1. EDA and Data Cleaning Process
The initial dataset contained 49,419 rows and 17 columns of information on daily ozone measurements. The following key steps were taken to prepare the data for analysis:
Data Type Conversion: The date column, which was initially of an object data type, was successfully converted to a datetime object, enabling us to perform time-series analysis and create features like month and is_weekend.
Handling Missing Values: Columns like daily_max_8_hour_ozone_concentration, daily_aqi_value, percent_complete, and cbsa_code contained missing values. These were carefully addressed, for example, by filling missing cbsa_name values with "Non-CBSA" to ensure all rows were usable.
Final Data Integrity: After cleaning, the final DataFrame had 45,869 rows, and as shown in the table below, all key columns had a full count of non-null values, ensuring the integrity and reliability of our analysis.
Column | Non-Null Count | Data Type |
---|---|---|
date | 45869 | datetime64[ns] |
daily_max_8_hour_ozone_concentration | 45869 | float64 |
daily_aqi_value | 45869 | float64 |
cbsa_name | 45869 | object |
method_code | 45869 | float64 |
2. Daily Ozone Variation Over Time and Regions
The analysis of ozone levels over time reveals a strong seasonal cycle. As shown in the box plot below, ozone concentrations are lowest in the winter and rise sharply as temperatures increase, peaking in the summer before falling again in the autumn. This is a typical pattern for ozone, a secondary pollutant whose formation is driven by sunlight and heat.
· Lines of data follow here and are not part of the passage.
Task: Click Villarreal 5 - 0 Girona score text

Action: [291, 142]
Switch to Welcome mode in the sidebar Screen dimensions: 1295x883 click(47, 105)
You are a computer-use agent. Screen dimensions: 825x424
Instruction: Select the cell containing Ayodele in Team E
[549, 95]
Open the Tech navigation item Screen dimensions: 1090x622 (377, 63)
3. High Ozone Concentrations and Method Comparison
High-Ozone Areas To identify areas with consistently high ozone, the data was aggregated to the site level, calculating the average ozone concentration for each monitoring station. The top 10 sites with the highest average ozone were predominantly located in mountainous and inland areas, which are known to trap pollutants.
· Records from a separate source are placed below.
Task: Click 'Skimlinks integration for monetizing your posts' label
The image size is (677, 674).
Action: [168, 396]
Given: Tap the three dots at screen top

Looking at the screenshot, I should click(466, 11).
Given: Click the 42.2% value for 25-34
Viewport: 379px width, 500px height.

Top 5 Sites by Average Ozone (ppm):
Sequoia & Kings Canyon NPs - Lower Kaweah: 0.0607
Crestline: 0.0573
Redlands: 0.0558
San Bernardino: 0.0554
Morongo Air Monitoring Station: 0.0538
Comparison of Measurement Methods A comparison of daily maximum 8-hour ozone concentrations across different measurement methods reveals a clear difference in reported values.
The box plot above shows that Method Code 53.0 reports significantly higher ozone concentrations than the other methods, particularly Method Codes 47.0 and 87.0, which account for the majority of the data. This finding suggests a potential systematic bias in the data that warrants further investigation to ensure the accuracy of the overall dataset.
4. Urban Activity (Weekend vs. Weekday)
The hypothesis that urban activity affects ozone levels was tested by comparing concentrations on weekdays versus weekends.
The box plot above shows virtually no difference in the distribution of ozone concentrations between weekdays and weekends. The median and quartile values are almost identical, suggesting that ozone levels are not strongly influenced by the reduced traffic and industrial activity typically seen on weekends. This points to other factors, such as weather patterns or regional pollutant transport, as being more dominant drivers of ozone formation.
5. Geospatial Heatmap (Bonus)
To visualize the geographic distribution of ozone concentrations, an interactive map of California was created. This map uses colored markers, with color indicating the average ozone level (green for low, orange for medium, red for high) and size representing the magnitude of the average concentration. This visualization allows for a quick and intuitive identification of high-ozone regions.
The map is available as a separate HTML file titled california_ozone_sites_map.html.